Imagine the typical "Knight rescues Princess from Dragon" story, told from the dragon's pov, or the princess' (as in Wrede's Enchanted Forest Chronicles; although Cimmorene is hardly a typical princess).

My personal fantasy tastes run more toward Lovecraft than Tolkien. :p

[ September 06, 2001: Message edited by: BeastMaster ]

StormHammer
09-07-2001, 03:35 AM
BeastMaster

My personal fantasy tastes run more toward Lovecraft than Tolkien.

Yeah, Lovecraft's Cthulhu mythos is quite good. Basil Copper touches on something similar in his Great White Space (among others), which I also enjoyed reading.

As far as fantasy goes, I enjoy reading Robert E. Howard (who as you probably know brought Conan to the world).

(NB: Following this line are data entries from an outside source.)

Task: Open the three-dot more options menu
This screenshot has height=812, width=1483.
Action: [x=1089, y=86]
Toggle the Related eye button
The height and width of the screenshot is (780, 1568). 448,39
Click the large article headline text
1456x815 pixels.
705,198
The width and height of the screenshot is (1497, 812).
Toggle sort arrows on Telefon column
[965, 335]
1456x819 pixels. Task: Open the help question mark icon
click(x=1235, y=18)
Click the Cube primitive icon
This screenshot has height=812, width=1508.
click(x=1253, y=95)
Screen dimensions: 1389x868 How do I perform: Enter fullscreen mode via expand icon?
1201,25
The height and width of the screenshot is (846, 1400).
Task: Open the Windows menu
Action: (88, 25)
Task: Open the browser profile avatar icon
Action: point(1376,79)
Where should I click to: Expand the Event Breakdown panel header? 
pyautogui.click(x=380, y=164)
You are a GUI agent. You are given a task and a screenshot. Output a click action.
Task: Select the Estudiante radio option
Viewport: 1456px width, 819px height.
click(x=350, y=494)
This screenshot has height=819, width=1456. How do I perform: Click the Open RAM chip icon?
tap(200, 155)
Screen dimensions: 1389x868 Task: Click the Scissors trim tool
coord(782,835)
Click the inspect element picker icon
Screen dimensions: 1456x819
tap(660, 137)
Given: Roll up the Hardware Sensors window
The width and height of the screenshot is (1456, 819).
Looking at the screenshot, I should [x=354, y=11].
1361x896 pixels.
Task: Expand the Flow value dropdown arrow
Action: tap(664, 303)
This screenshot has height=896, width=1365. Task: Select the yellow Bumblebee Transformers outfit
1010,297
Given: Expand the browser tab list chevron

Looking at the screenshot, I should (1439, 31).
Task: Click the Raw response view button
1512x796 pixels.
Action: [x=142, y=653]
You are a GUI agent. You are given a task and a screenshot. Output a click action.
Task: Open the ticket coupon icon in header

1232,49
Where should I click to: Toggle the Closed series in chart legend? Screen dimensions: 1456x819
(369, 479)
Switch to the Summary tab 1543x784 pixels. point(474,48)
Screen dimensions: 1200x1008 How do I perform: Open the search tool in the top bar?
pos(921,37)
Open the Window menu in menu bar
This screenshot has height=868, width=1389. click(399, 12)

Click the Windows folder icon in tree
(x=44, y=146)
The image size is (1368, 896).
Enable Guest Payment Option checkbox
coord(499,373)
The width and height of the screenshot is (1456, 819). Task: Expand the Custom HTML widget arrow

He's got a dark and gritty style filled with the passion of the moment (much like Frank Frazetta the artist).

David Gemmell's works such as Legend and Waylander are very good.

I found Stephen Donaldson's The Chronicles Of Thomas Covenant thoroughly enjoyable.

Alan Dean Foster's Spellsinger makes a refreshing change, as well as his Thranx/Humanx novels (The Icerigger Trilogy is a favourite)

The Warlock In Spite of Himself by Stasheff is inspired and quite humorous.

I also like Edgar Rice Burroughs' Barsoom novels.

Now if only someone would make these into gaming worlds. ;)

[ September 07, 2001: Message edited by: StormHammer ]

BeastMaster
09-07-2001, 06:21 PM
You can do it yourself, actually, if you can acquire a copy of WEG's D6 kit (it came out years ago, but I haven't been able to track down a copy). It apparently has rules and tricks for creating your own D6-style adventure games.

Y'know what else would make a hella' cool RPG setting? The world of Stargate SG-1. Think of it; you could choose betwen being one of the SG teams out of earth (even if SG-1 is off-limits), or the Tok'Ra, or even one of the System Lords.

<small>for me; a former Jaffa mercenary, occasionally allied with the Tok'Ra or the SGC.</small> :cool:

Cool Idea I had over on XWA.net: Use a time machine to "Bill & Ted" some historical figures, then get Bram Stoker, Edgar Allen Poe, H. P. Lovecraft, Wes Craven, Joss Whedon, and Tim Burton all together in a room.